たとえば、モーター 57CM23 の定格電流が 5A の場合、ドライブの最大許容電流を 5A 以上に一致させます (ピーク値ではなく実効値であることに注意してください)。そうでない場合、最大電流 3A のドライブのみを選択した場合、モーターの最大出力トルクは約 60% にしかなりません。

5、アプリケーション体験

(1)ステッピングモータの低周波共振問題

ステッピングモータの低周波共振を低減するには、分割駆動が効果的です。150rpm以下の回転数では、分割駆動はモータの振動低減に非常に効果的です。理論的には、分割数が多いほどステッピングモータの振動低減効果は高くなりますが、実際には、ステッピングモータの振動低減効果が最大限に達した後、分割数を8または16に増やすことになります。
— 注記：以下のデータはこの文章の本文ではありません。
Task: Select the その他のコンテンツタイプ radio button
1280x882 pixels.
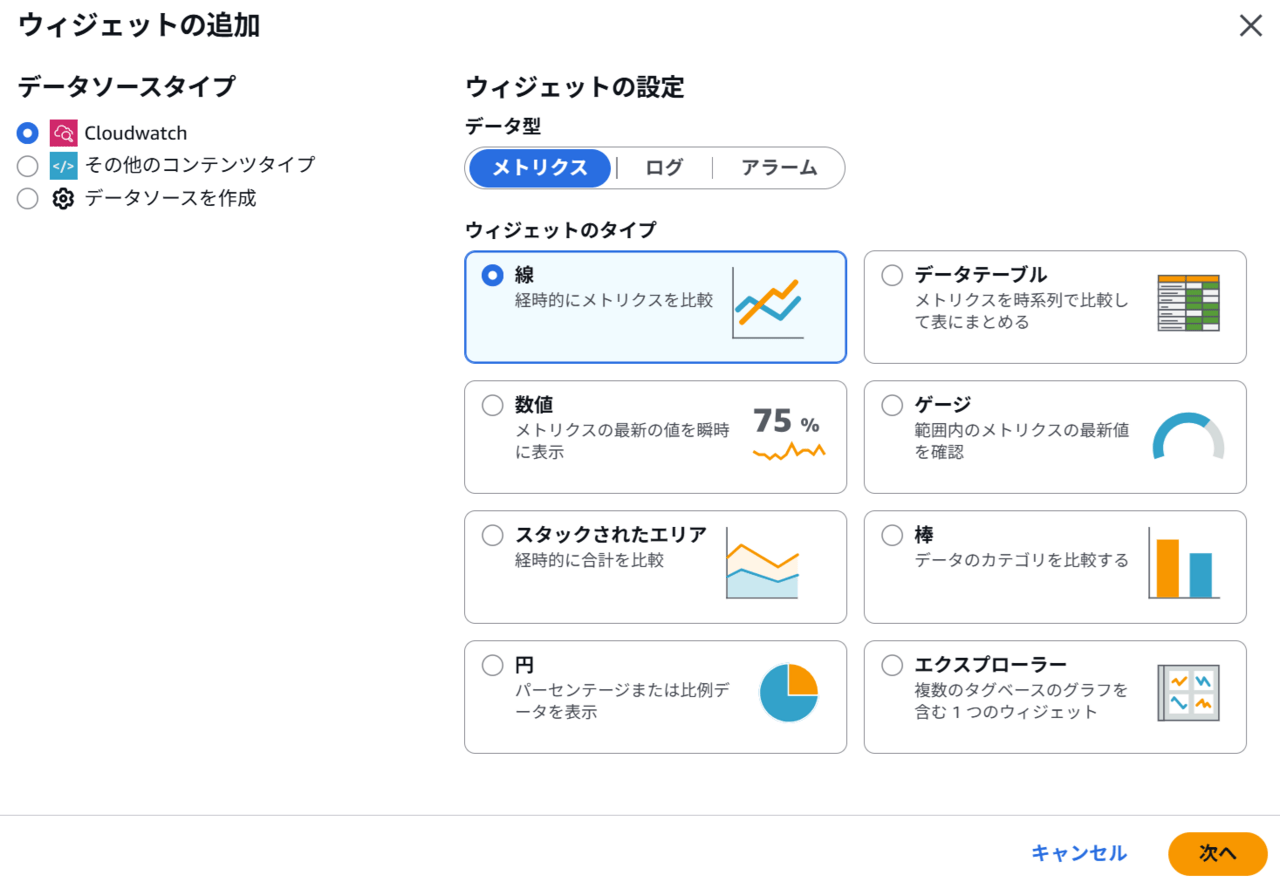Action: pos(28,166)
近年、国内外で低周波共振対策ステッピングモータドライバが多数発表されています。LeisaiのDM、DM-Sシリーズ製品も、低周波共振対策技術を採用しています。このシリーズのドライバは、高調波補償と振幅・位相整合補償により、ステッピングモータの低周波振動を大幅に低減し、モータの低振動・低騒音動作を実現します。

(2)ステッピングモータの細分化が位置決め精度に与える影響

ステッピングモーターの分割駆動回路は、装置の動きの滑らかさを向上させるだけでなく、装置の位置決め精度も効果的に向上させます。テストの結果、同期ベルト駆動モーションプラットフォームにおいて、ステッピングモーターを4分割することで、モーターを各ステップで正確に位置決めできることが示されました。